Agron Ylli1, Violeta Hoxha1, Esmeralda Çela1, Ditila Doracaj2, Gentian Vyshka2*, Luljeta Çakërri1,2

Received: 21 August 2018 Accepted: 18 September 2018

Type of Article: CASE REPORT

Funding: None

Declaration of conflicting interests: None

Correspondence Author: Gentian Vyshka

*Biomedical and Experimental Department, Faculty of Medicine, University of Medicine in Tirana, Tirana, Albania.

Email: gvyshka@gmail.com;

Full list of author information is available at the end of the article.


ABSTRACT

Background:

Thyroid abnormalities may be the cause of unexplained pancytopenia. Routine hematologic evaluation should be performed before administration of anti-thyroid drugs in cases of clinical hyperthyroidism, to clarify any occurrence of unexplained pancytopenia.


Case Presentation:

An 82-year-old woman presented to the emergency department with general weakness, palpitations, excessive sweating, and weight loss. A complete work-up suggested the existence of hyperthyroidism due to toxic multinodular goiter with depletion of all three cell lines in peripheral blood count. Abdominal ultrasonogram showed no abnormal findings, including hepatosplenomegaly. Normocellular marrow was noted in bone marrow aspiration and biopsy.


Conclusion:

A combined drug therapy with methimazole 30 mg/day, parenteral dexamethasone 8 mg/day, beta-blockers, and digoxin was administered to the patient. Free Triiodothyronine (FT3) and Free Thyroxine (FT4) levels decreased gradually and pancytopenia improved within 2 weeks of treatment.


Keywords:

Goiter, pancytopenia, thyroid disease, case report.

Background

Atypical manifestations of hyperthyroidism include hematological, cardiovascular, and dermatological manifestations. Single lineage abnormalities such as anemia (34%), leukopenia (5.8%), and thrombocytopenia (3.3%) are especially reported but pancytopenia is a rare presentation of hyperthyroidism. The possibility of hyperthyroidism should be considered in patients with unexplained pancytopenia [1,2].

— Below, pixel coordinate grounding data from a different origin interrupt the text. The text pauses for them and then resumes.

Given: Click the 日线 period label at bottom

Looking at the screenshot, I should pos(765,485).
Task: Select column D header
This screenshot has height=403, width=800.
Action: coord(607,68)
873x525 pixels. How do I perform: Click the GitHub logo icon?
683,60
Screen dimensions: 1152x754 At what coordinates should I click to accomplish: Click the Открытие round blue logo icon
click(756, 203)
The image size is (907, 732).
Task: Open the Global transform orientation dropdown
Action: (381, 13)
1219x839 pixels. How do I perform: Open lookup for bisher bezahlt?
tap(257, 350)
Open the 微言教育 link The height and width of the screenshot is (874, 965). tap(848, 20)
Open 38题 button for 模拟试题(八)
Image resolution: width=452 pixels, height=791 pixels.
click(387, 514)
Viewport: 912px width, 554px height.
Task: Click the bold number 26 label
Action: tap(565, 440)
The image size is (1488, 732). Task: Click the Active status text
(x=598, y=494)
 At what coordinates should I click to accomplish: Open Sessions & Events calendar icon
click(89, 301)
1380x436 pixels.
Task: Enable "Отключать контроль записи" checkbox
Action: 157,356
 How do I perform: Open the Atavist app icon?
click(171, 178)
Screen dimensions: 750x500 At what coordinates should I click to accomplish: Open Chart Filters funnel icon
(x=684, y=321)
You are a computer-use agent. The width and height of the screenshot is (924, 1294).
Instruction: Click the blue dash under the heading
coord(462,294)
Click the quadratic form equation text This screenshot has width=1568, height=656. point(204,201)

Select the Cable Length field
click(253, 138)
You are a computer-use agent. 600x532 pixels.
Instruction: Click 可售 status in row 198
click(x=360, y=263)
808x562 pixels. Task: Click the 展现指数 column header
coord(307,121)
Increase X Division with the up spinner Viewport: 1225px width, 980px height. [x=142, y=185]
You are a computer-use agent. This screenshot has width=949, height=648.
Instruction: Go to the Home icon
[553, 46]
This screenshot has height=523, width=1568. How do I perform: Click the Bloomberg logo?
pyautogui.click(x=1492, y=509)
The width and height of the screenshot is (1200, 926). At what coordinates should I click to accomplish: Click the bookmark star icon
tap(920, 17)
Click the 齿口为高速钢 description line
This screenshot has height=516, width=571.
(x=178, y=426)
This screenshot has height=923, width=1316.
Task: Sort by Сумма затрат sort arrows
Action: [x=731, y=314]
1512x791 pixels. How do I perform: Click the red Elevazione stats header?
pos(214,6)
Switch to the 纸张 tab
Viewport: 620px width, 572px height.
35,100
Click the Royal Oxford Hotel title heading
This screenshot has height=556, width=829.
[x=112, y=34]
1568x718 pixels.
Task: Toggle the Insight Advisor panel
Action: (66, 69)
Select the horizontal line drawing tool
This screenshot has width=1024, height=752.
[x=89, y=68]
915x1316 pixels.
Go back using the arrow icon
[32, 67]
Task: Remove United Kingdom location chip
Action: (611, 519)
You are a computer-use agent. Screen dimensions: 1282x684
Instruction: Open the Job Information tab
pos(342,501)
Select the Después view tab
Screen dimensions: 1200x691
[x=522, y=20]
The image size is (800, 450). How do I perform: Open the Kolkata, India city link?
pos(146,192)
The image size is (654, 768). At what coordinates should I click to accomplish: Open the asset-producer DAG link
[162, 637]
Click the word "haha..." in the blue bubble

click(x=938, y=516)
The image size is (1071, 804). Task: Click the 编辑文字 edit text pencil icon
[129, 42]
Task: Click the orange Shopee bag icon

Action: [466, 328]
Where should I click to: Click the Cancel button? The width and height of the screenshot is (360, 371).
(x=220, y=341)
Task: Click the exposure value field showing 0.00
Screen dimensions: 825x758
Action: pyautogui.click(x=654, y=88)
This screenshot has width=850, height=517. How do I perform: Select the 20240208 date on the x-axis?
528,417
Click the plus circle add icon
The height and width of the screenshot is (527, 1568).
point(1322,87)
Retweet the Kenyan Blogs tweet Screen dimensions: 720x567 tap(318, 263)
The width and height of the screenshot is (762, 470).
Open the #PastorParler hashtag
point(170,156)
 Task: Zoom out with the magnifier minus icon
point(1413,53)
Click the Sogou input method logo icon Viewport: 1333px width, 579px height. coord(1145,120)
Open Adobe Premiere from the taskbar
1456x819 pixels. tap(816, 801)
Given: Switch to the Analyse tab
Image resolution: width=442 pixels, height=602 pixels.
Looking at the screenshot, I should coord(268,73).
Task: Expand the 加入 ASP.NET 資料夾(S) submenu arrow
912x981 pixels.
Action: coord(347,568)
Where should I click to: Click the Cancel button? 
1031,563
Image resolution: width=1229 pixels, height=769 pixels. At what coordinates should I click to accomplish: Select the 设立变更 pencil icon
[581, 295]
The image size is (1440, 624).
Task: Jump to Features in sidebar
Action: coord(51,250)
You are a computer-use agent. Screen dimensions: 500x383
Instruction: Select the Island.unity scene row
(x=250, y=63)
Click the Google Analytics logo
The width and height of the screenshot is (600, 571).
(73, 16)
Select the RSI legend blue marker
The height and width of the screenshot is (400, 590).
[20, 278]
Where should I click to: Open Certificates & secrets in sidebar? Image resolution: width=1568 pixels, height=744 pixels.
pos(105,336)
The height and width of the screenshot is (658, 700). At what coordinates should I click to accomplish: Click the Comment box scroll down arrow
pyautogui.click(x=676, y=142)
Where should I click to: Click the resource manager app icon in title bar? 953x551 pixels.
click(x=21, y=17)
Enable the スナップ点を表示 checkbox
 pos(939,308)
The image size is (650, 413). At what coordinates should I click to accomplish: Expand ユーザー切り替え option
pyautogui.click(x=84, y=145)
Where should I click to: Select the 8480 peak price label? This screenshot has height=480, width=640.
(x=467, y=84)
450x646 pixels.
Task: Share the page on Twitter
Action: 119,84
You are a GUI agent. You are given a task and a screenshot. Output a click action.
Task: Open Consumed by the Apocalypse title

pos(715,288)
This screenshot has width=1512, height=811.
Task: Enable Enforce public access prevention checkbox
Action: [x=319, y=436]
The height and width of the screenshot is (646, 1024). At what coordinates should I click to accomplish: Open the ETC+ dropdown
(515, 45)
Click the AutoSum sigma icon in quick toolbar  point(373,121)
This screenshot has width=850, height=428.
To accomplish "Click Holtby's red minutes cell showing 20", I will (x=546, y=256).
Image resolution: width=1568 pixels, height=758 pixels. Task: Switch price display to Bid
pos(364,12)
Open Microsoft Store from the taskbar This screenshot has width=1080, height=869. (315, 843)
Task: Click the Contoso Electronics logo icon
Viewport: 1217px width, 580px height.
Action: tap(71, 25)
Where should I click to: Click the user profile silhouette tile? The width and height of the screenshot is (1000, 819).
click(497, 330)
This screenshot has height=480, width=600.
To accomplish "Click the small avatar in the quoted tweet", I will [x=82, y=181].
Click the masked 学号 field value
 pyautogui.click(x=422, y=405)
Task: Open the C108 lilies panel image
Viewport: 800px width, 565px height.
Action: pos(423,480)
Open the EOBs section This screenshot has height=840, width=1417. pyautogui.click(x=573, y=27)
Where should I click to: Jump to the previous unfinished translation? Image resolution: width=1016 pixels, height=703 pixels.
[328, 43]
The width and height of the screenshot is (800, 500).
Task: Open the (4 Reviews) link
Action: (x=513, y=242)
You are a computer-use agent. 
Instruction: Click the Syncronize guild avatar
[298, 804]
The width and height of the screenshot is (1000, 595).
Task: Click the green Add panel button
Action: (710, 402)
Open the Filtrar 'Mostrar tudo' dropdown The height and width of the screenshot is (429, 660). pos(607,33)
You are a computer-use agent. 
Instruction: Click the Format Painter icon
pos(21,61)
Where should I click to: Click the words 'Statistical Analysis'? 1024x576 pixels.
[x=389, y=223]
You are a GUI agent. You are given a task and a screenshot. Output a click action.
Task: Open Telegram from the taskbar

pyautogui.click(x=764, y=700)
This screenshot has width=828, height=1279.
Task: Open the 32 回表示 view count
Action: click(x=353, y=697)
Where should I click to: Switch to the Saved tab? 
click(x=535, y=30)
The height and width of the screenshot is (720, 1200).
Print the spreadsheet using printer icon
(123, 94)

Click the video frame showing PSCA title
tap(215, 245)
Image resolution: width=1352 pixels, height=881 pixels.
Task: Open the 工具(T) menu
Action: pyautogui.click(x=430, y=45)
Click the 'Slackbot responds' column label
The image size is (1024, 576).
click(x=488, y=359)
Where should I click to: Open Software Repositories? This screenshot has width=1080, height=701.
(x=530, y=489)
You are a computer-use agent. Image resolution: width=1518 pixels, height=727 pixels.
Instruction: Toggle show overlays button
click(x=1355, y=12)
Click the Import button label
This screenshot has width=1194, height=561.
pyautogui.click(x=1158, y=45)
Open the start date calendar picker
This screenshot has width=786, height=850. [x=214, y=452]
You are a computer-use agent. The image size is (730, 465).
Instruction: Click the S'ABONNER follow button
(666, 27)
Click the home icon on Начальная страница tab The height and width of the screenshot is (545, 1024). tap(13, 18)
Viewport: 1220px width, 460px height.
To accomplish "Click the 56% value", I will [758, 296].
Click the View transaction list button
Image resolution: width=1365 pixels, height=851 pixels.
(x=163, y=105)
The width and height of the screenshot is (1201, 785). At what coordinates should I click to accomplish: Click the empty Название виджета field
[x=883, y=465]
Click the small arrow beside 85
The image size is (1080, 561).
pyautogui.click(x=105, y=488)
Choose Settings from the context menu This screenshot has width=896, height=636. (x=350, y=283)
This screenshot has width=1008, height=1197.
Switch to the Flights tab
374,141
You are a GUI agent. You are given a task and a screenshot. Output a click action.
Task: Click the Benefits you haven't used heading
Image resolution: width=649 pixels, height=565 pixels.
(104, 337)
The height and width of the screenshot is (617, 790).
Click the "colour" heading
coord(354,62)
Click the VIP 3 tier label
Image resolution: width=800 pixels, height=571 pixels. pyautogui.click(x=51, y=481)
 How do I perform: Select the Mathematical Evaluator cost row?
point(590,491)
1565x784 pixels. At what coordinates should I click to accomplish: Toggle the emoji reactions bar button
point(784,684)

The suspected etiologic mechanism includes ineffective hematopoiesis, reduction in blood cell lifespan, an autoimmune process, bone marrow suppression, and toxicity of thyroid hormone [35].

Clinical manifestations of cytopenias are variable and include recurrent, severe, or unusual infections that may be due to leukopenia/neutropenia; fatigue, dyspnea, chest pain, hemodynamic instability, claudication due to anemia, and bleeding or easy bruising due to thrombocytopenia or disseminated intravascular coagulation. Constitutional symptoms are usually present like fevers, night sweats, and/or weight loss [6].

Case Presentation

An 82-year-old Albanian female presented to the emergency room of our “Mother Theresa” Tirana University Hospital following a 6-weeks history of general weakness, palpitations, excessive sweating, weight loss, and increased stool frequency of normal consistency for up to 5 months. The past history was significant for toxic multinodular goiter diagnosed more than 10 years ago and she has been in treatment for a short period of time with thionamides. The patient did not have any history of a recent iodine load.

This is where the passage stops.